The required output is the exact run of lines below that opens at the line with "News (247, 76)" and closes at the line with "[DMCA.com Protection Status] (520, 2557)".

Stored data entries
.....

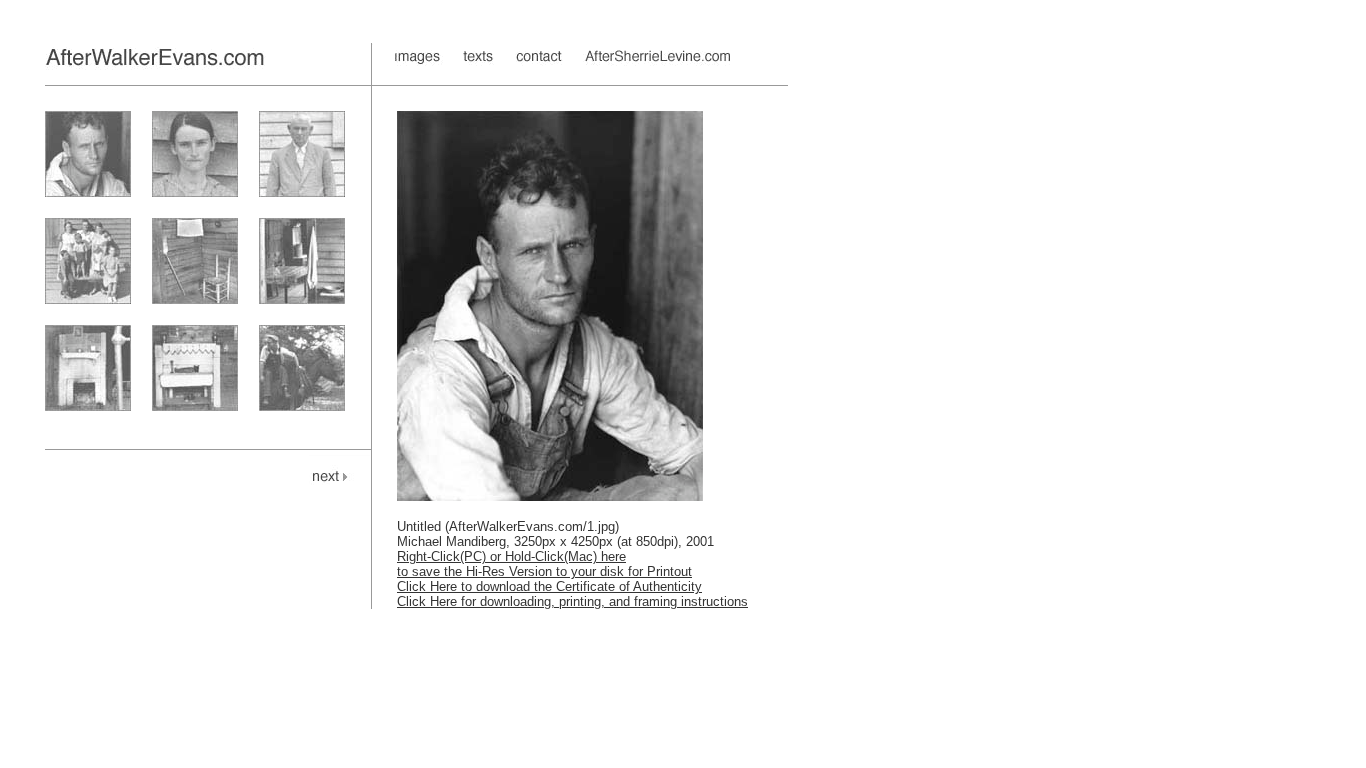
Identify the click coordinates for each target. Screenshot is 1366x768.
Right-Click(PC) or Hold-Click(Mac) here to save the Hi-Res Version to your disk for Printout (544, 564)
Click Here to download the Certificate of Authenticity (549, 586)
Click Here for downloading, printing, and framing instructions (572, 601)
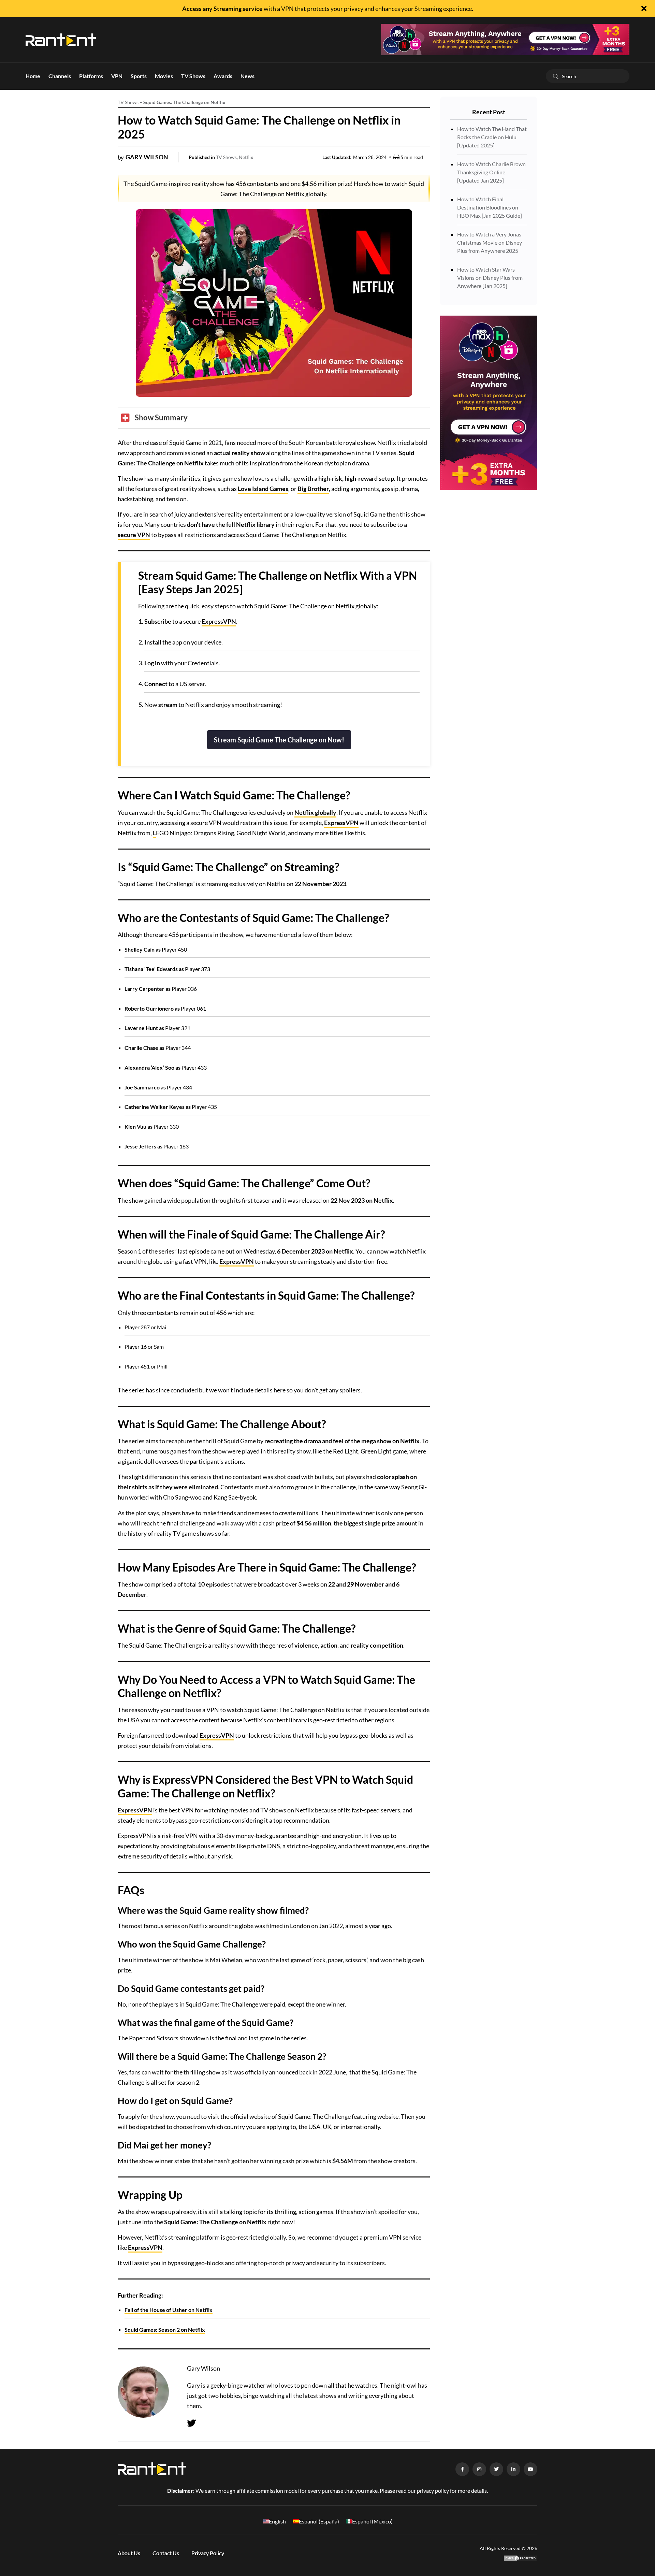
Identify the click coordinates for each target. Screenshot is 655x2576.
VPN (116, 76)
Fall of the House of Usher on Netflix (169, 2309)
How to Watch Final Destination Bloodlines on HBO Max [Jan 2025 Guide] (489, 207)
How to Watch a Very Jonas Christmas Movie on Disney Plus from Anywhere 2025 (489, 242)
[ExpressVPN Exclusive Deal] (505, 39)
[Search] (555, 76)
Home (33, 76)
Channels (59, 76)
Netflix (246, 157)
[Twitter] (191, 2423)
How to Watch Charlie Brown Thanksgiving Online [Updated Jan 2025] (491, 172)
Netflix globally (315, 812)
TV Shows (193, 76)
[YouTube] (530, 2469)
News (247, 76)
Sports (139, 76)
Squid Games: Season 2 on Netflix (165, 2329)
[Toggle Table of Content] (154, 418)
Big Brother (313, 488)
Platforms (91, 76)
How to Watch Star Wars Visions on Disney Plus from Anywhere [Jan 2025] (490, 277)
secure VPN (134, 534)
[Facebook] (462, 2469)
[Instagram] (479, 2469)
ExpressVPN (219, 621)
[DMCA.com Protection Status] (520, 2557)
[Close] (643, 8)
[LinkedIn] (513, 2469)
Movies (164, 76)
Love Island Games (263, 488)
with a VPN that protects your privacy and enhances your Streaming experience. (327, 8)
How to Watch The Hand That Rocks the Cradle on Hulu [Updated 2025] (492, 137)
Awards (223, 76)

.....

→ OUTPUT OF THE TASK:
News (247, 76)
Sports (139, 76)
Squid Games: Season 2 on Netflix (165, 2329)
[Toggle Table of Content] (154, 418)
Big Brother (313, 488)
Platforms (91, 76)
How to Watch Star Wars Visions on Disney Plus from Anywhere [Jan 2025] (490, 277)
secure VPN (134, 534)
[Facebook] (462, 2469)
[Instagram] (479, 2469)
ExpressVPN (219, 621)
[DMCA.com Protection Status] (520, 2557)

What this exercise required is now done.